A big grant will be used to help doctors at the University of Virginia develop new research and treatment for cancer.

The $15 million grant will support research, faculty recruitment, and clinical trials over the next five years as UVA strives to reach a higher level designation as a comprehensive cancer center.

“The key ingredient that UVA never really invested in is the entire area of population health - like cancer control, cancer prevention. So, we've been really focused on building and recruiting star faculty from all over the country to build that program,” said UVA Cancer Center Director Dr. Thomas Loughran.

The funding comes with the UVA Cancer Center's designation as a National Cancer Institute Cancer Center.

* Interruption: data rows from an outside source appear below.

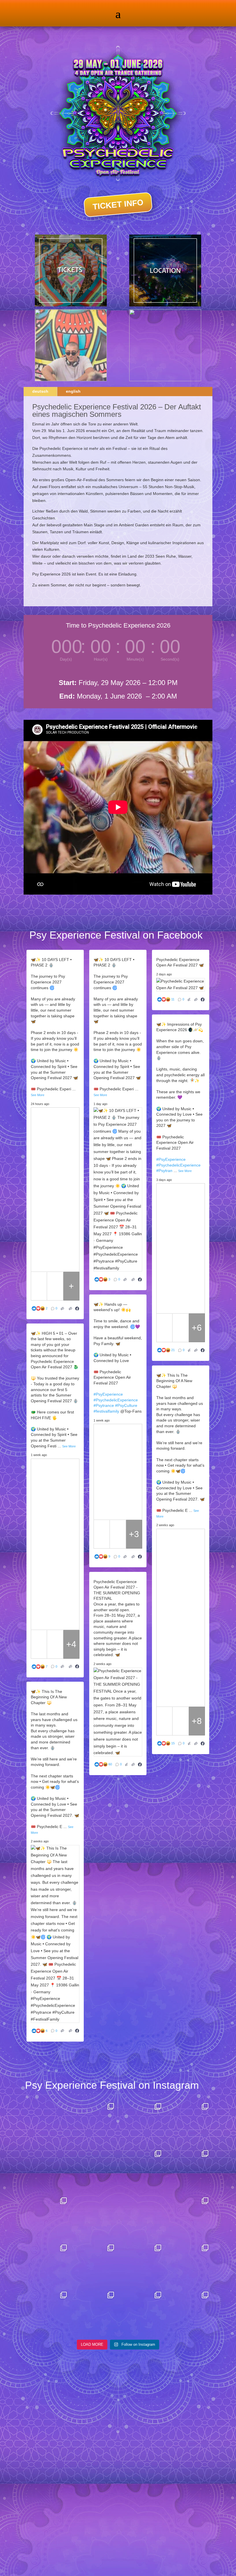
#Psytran (164, 1170)
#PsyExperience (171, 1159)
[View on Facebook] (77, 1308)
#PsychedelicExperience (178, 1165)
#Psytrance (104, 1405)
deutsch (40, 391)
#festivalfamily (106, 1411)
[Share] (70, 1308)
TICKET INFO (118, 204)
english (73, 391)
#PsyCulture (126, 1405)
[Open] (70, 2146)
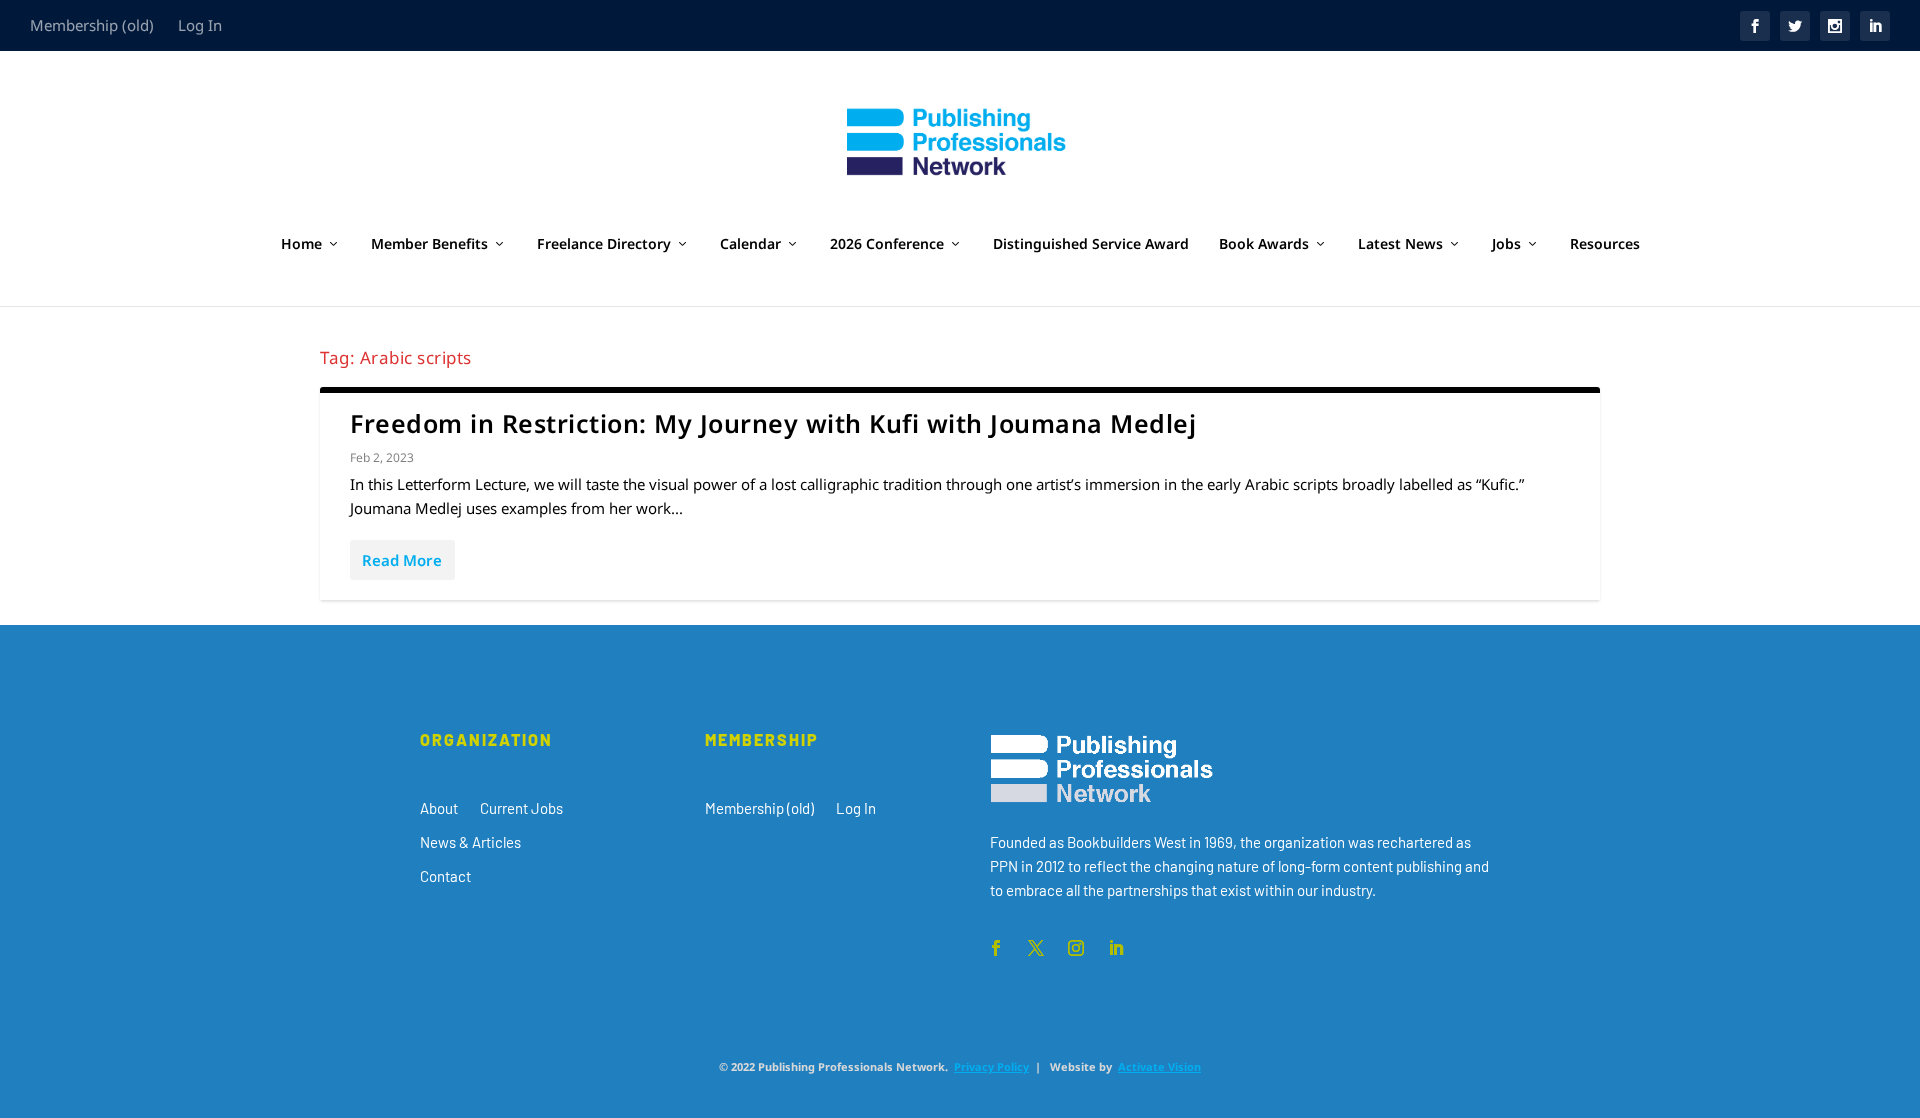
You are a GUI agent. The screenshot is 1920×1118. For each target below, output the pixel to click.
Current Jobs (521, 808)
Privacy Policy (991, 1066)
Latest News (1400, 244)
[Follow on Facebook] (996, 948)
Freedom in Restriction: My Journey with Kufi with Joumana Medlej (773, 423)
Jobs (1506, 244)
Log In (200, 25)
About (439, 808)
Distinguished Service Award (1091, 244)
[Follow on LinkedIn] (1116, 948)
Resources (1605, 244)
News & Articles (470, 842)
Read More (402, 560)
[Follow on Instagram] (1076, 948)
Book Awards (1264, 244)
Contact (445, 876)
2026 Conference (887, 244)
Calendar (750, 244)
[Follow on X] (1036, 948)
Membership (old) (92, 25)
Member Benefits (429, 244)
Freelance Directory (604, 244)
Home (301, 244)
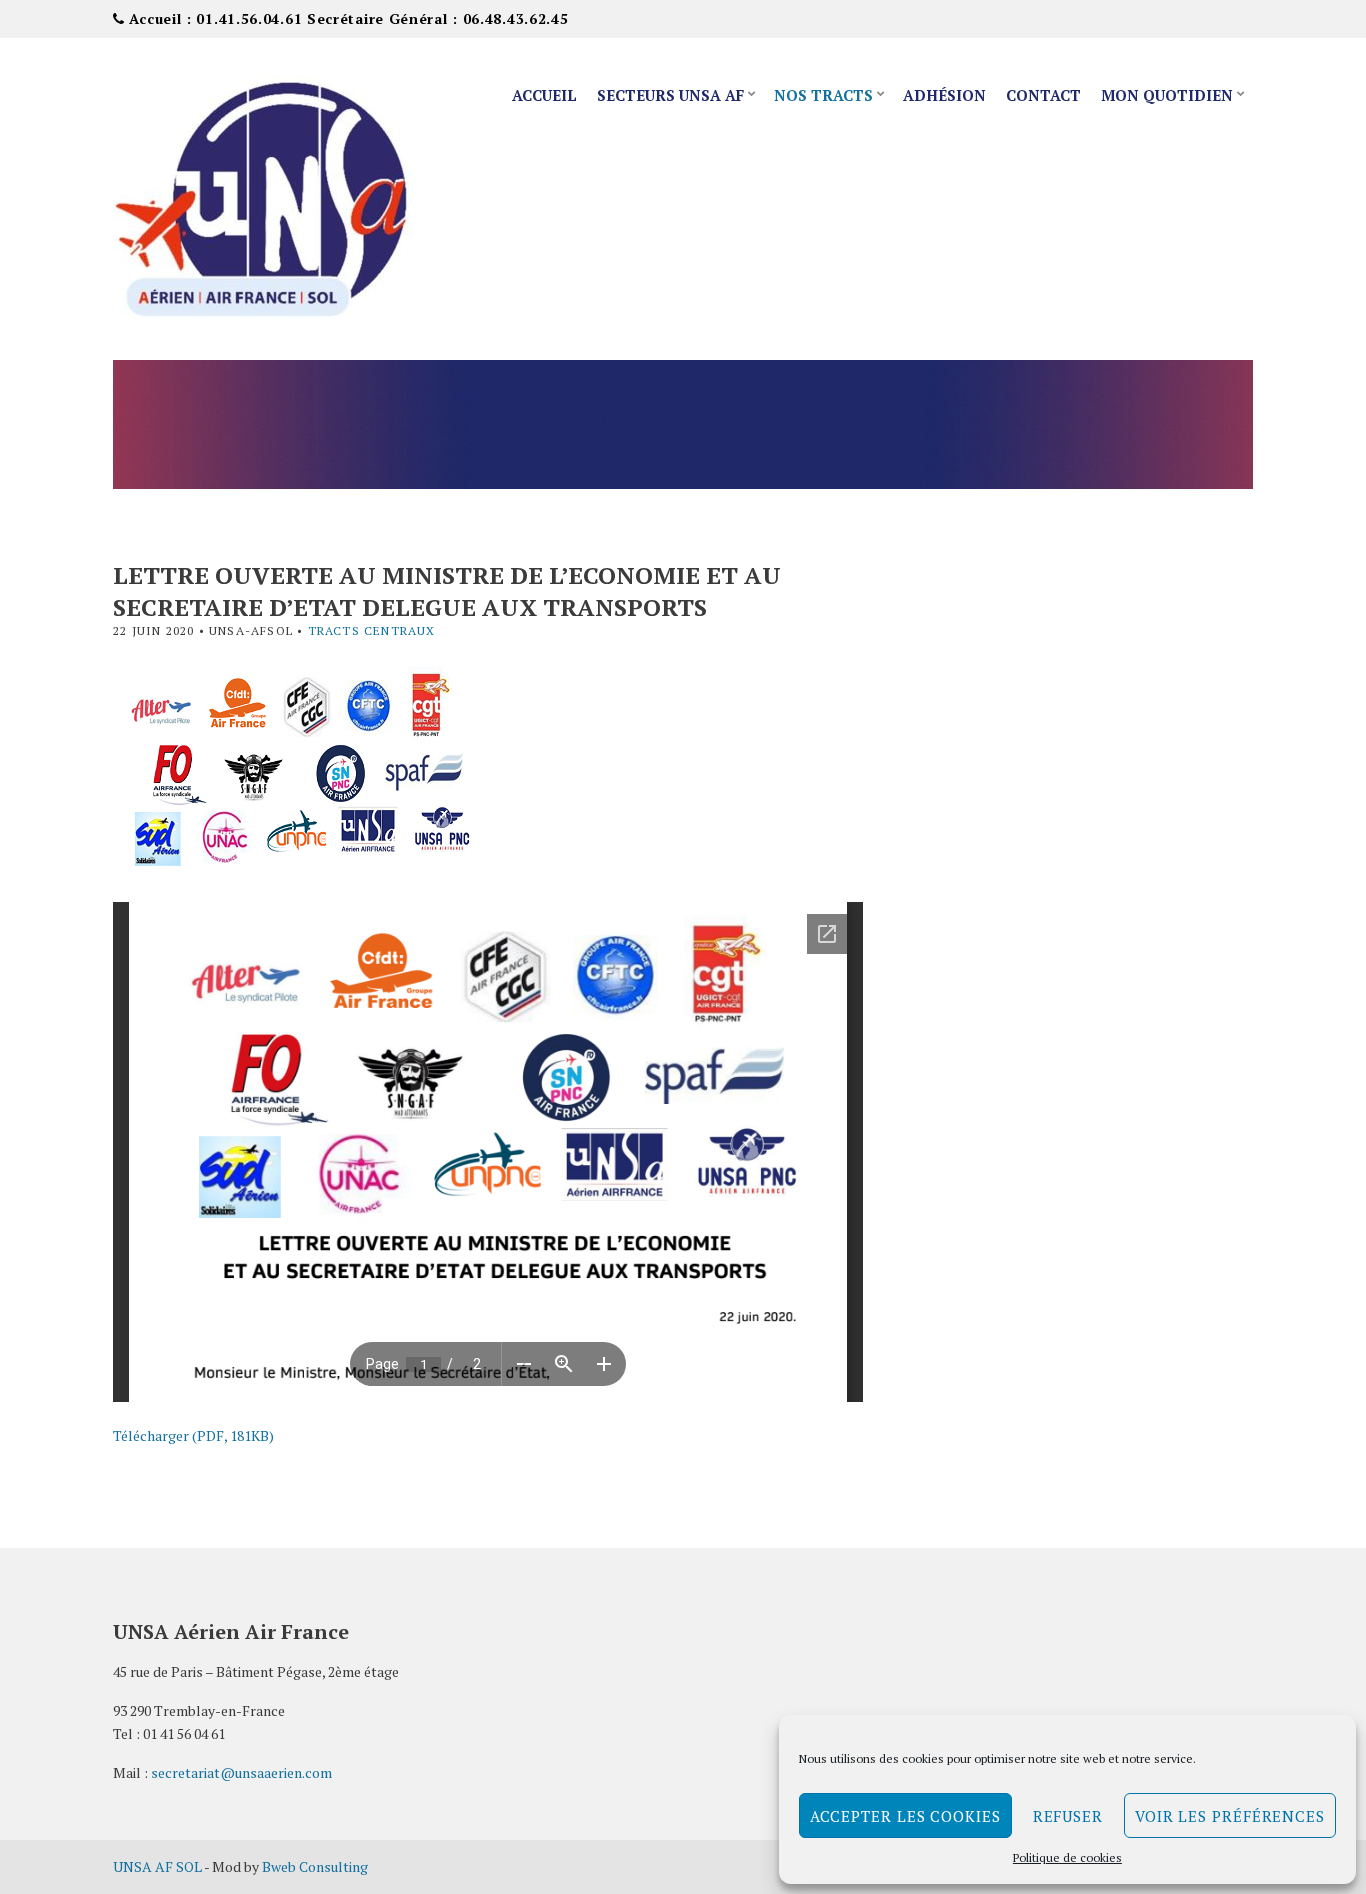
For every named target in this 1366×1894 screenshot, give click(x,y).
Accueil (544, 95)
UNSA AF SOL (157, 1866)
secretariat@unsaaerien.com (241, 1772)
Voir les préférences (1230, 1816)
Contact (1043, 95)
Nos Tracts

The university is one of 69 facilities with this designation.

Over the years, the National Cancer Institute grant has jump-started research at UVA into new drugs to treat leukemia and immunotherapy for childhood cancer.

Release from the University of Virginia Health System:

CHARLOTTESVILLE, Va., April 26, 2017 – University of Virginia Cancer Center has again been honored as one of just 69 National Cancer Institute-designated cancer centers for its work researching new and better cancer treatments.

“The NCI-designated cancer centers are recognized for their scientific leadership, resources, and the depth and breadth of their research in basic, clinical, and/or population science,” according to the NCI’s website. “The cancer centers develop and translate scientific knowledge from promising laboratory discoveries into new treatments for cancer patients.”

Renewal as an NCI-designated cancer center includes a five-year, $15 million grant to support research, recruitment of faculty, education and clinical trials. The previous five-year grant from NCI helped UVA recruit 10 new researchers as well as provide seed funding to launch new research projects that were then able to earn additional grant money from external sources.

UVA Cancer Center was re-designated by NCI after submitting a 1,200-page application highlighting its work over the past five years and its plans for the next five. NCI also conducted a daylong site visit where 20 reviewers from NCI and other cancer centers reviewed UVA’s work and plans.

In the coming years, the UVA Cancer Center team – which encompasses more than 180 researchers from 22 academic departments – will seek to expand its research enterprise. UVA’s goal is to become an NCI-designated Comprehensive Cancer Center, which recognize cancer centers with a wider array of multidisciplinary research.

“The successful renewal is the result of the efforts of multiple teams working together. This is a tremendous testament to our ability to work collaboratively across multiple clinical, administrative and educational departments,” said Thomas P. Loughran Jr., MD, director of UVA Cancer Center. “It is an honor to lead such a vibrant and dynamic center, and we will continue to build the framework needed to achieve our vision of becoming a Comprehensive Cancer Center.”